Мир Андрея Тарковского – это мир полноценно объемного сознания, где задействованы все этико-эстетические и этико-религиозные грани и струны не только человеческой души, но и души вещей и природных существ. И в той мере, в какой это мир сознания, живущего на стадии этически-духовной, он непостижим для сознаний, пребывающих на стадии эстетической, и все попытки интеллектуально-семантических адаптаций изнутри этого плоскостного измерения абсолютно неплодотворны, ибо ложны. Во всяком случае к феномену Тарковского как носителя архаического (в лучшем, возвышенном смысле этого слова) сознания эти попытки отношения иметь не могут.

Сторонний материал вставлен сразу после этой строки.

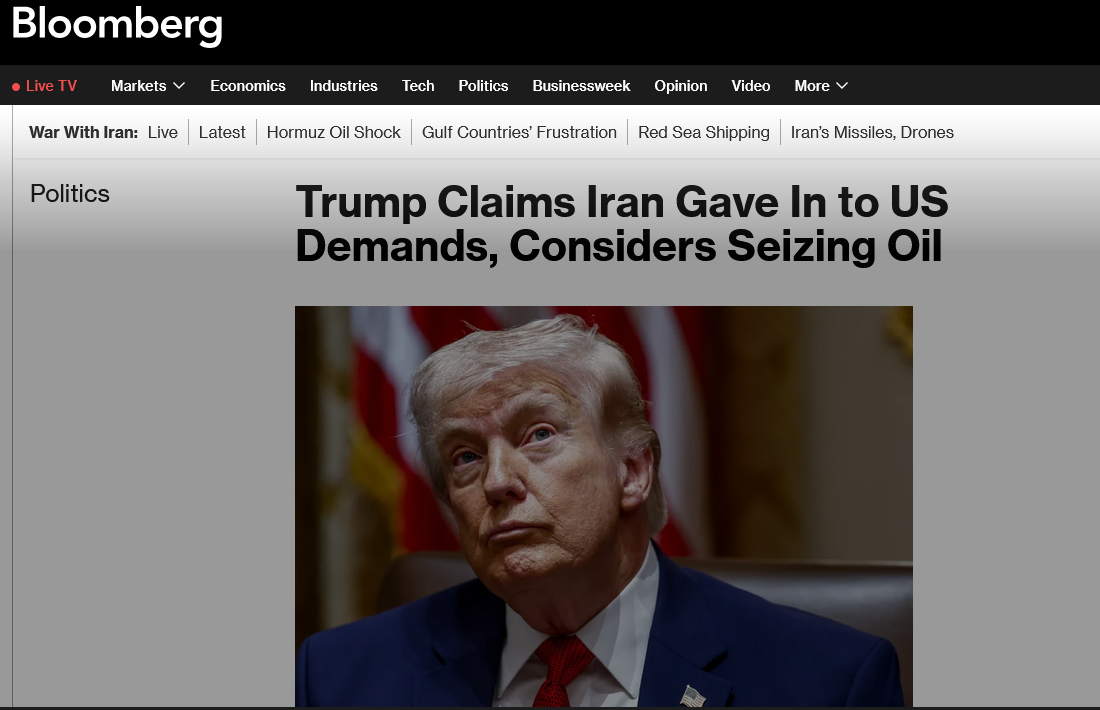Click the red Live TV dot
The height and width of the screenshot is (710, 1100).
click(16, 87)
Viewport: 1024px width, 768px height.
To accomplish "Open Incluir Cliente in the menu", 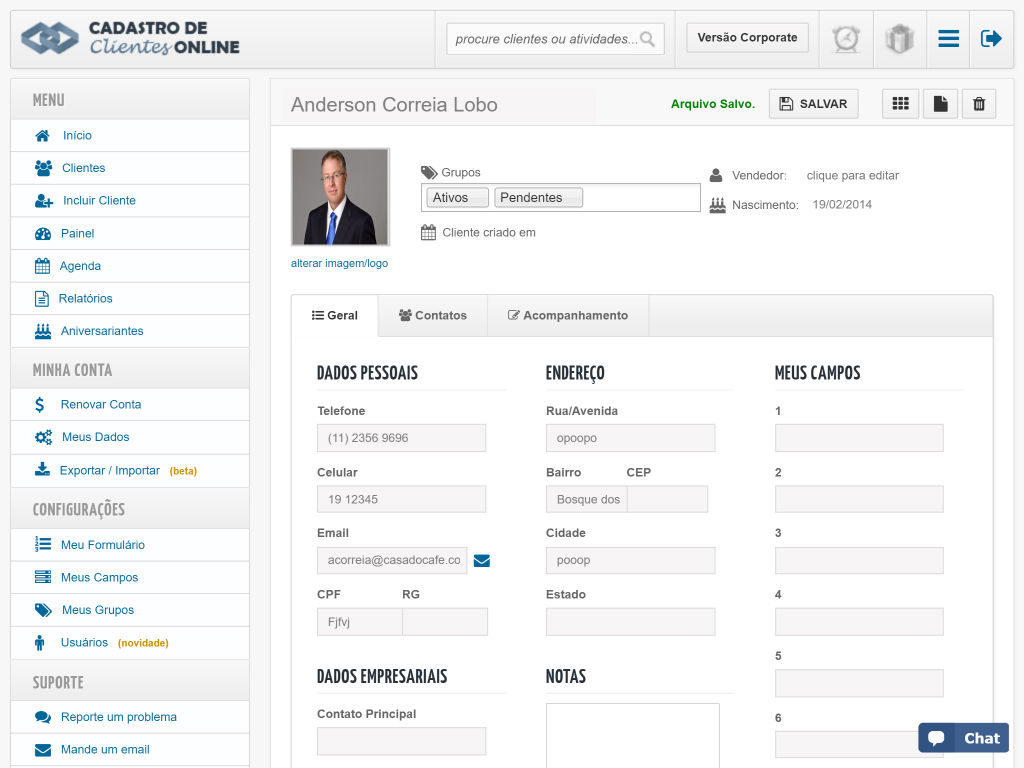I will click(99, 200).
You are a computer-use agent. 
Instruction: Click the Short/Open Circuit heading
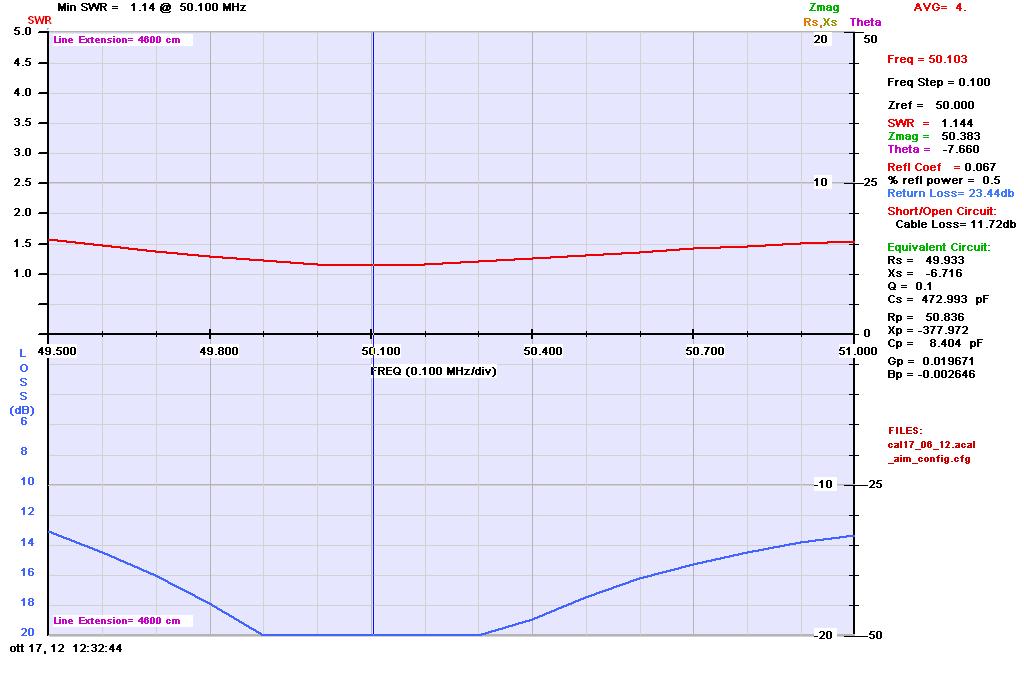coord(941,211)
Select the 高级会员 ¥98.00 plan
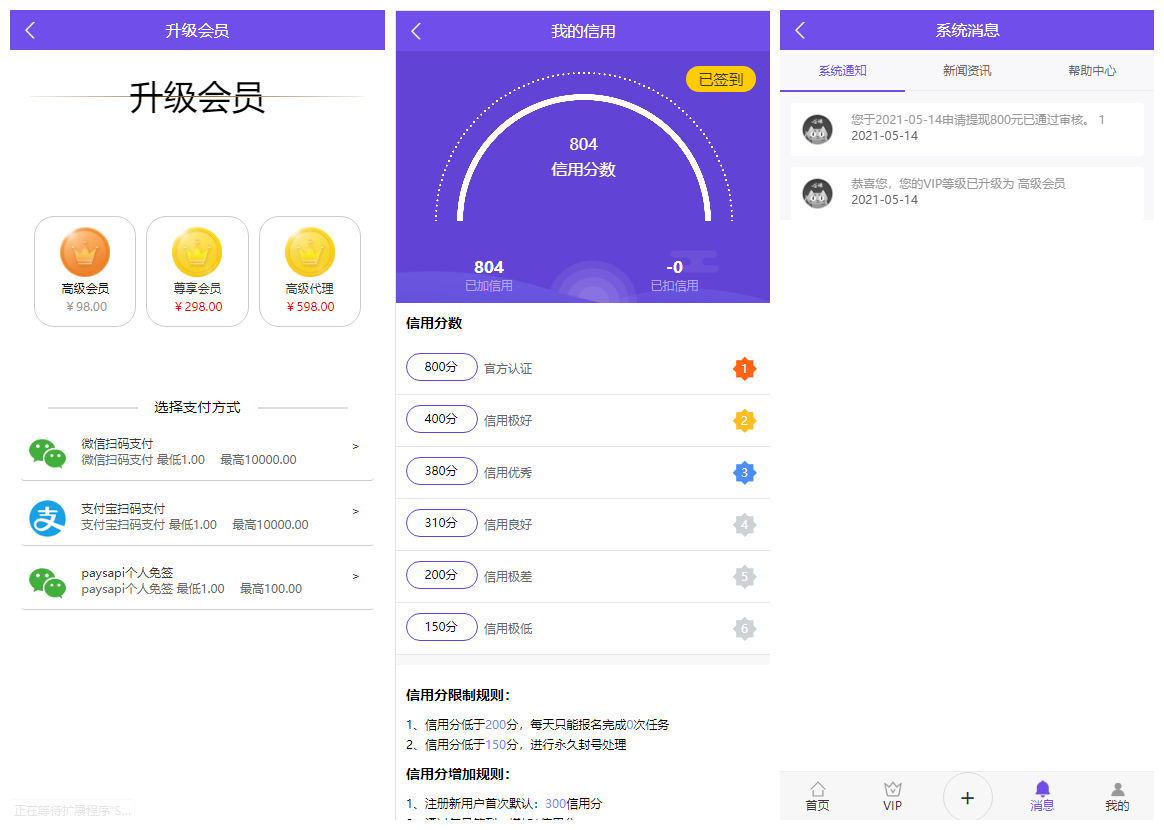This screenshot has width=1164, height=830. [x=85, y=271]
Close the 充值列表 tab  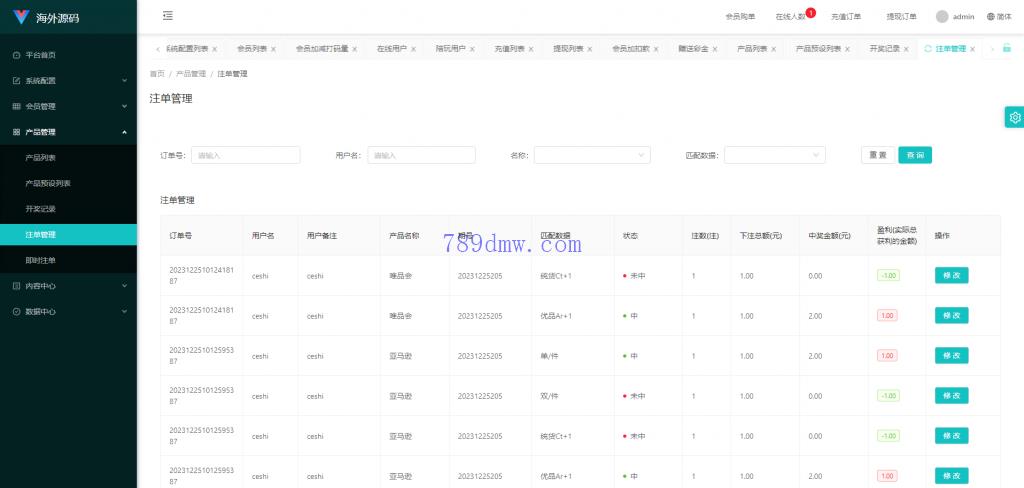(x=530, y=49)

Иногда можно услышать, что Тарковский, мол, был признан прежде всего как проповедник и пророк, что современные ему жюри были покорены содержанием его картин. Увы. Если бы так. Боюсь, что правда много скромней. Метафизическое измерение его пластических медитаций настолько вне эстетической стадии жизни, что уже одно это делает его картины невыносимо скучными для современности. Горькая правда в том, что художественная элита, предельно чуждая любому этическому, а уж тем более религиозному пафосу (если он не превращается в кич), всего-навсего простила Тарковскому эту его «детско-загадочную» смысловую «претенциозность», простила за безупречную художественную пластику его полотен, за их исключительную эстетическую гармонию. Так Иоганну Себастьяну Баху прощают его нескончаемые гимны смерти и вечности за те блестки чувственно воспринимаемой красоты, которые дают людям иллюзию, что старый Себастьян «воспевал радость жизни». Разумеется, это «прощение» особого, бессознательного рода, ибо обыватель эстетического царства даже и не догадывается, что девять десятых красоты Баха минуют его воспринимающие рецепторы. Ибо это красота, голой эстетической чувственностью не воспринимаемая. К тому же Тарковский, как и Бах (которым он мечтал стать в детстве), никакую радость жизни, конечно же, не воспевал. Он раскрывал в себе глубинные сакральные императивы (параллельно с прикосновением к тайне сокровенной красоты). Дабы служить им. Но разве нашей эпохе это интересно? Разве это интересно человеку, смысл жизни которого – пускание цветных фейерверков? И тем не менее этот тайный объем личности и кинематографа Андрея Арсеньевича своим присутствием даёт великую надежду.

Дитя

1

В мире Тарковского происходит так, словно бы некий мальчик обречен вечно стоять в сомнамбулической околдованности перед священным излучением разрушенной кирпичной кладки. Он не может двинуться, потому что везде его ждет эта вечная околдованность. Так стоит Горчаков в «Ностальгии», зачарованный трагическим магизмом разрушенного божьего храма. Так стоит перед ним бассейн – как осколок вечности, сквозь которую плывет обреченная свеча. Так мальчик в «Зеркале» вслушивается и всматривается в невидимую жизнь самошевелящихся вещей, и кажется, что сам он, зачарованный временем своей жизни, отражается в благородном оке стоящей на лугу лошади.

Эту поразительную насыщенность предметов своим собственным излученьем не надо путать с праздником вещей. Нет, это не праздник. Скорее уж грандиозный реквием. Лишь в момент прощания вещь вполне открывается нам. Вот почему так холодны музейные анфилады в наших претендующих на оптимистичность городах. Мы требуем здесь от вещей и полотен победоносности, и они испуганно от нас закрываются. Вот почему горят жертвенные костры в фильмах Тарковского. Уравновешенные (с избытком) жертвенными разливами вод, хлябями земными и небесными.

Русское сознание ищет тайную радость в скорби, как любовь обретает не в восхищении, а в жалости. Не торжество вещей, не роскошь пейзажей и городов захватывает русскую душу, входит в ее центр, а бедственность и утрачиваемость земного опыта. Жалость по земле, по земному пейзажу – вот что в основе русского эстетического чувства. Тоска пронзает наше чувство красоты. Вот почему фильмы Тарковского ловят утрату как чудо. Вот почему прекрасны у него осыпающиеся древние стены, повалившиеся палисадники и размываемые бесконечными дождями и грозами останки былых культурных слоев. Наше ощущение красоты скорее археологическое, нежели строительное… Прекрасная целостность западноевропейских городов не может не казаться нам подобием декорации, скрывающей ту истину, что в глубинах вещей уже давно идет предреченный апокалипсис.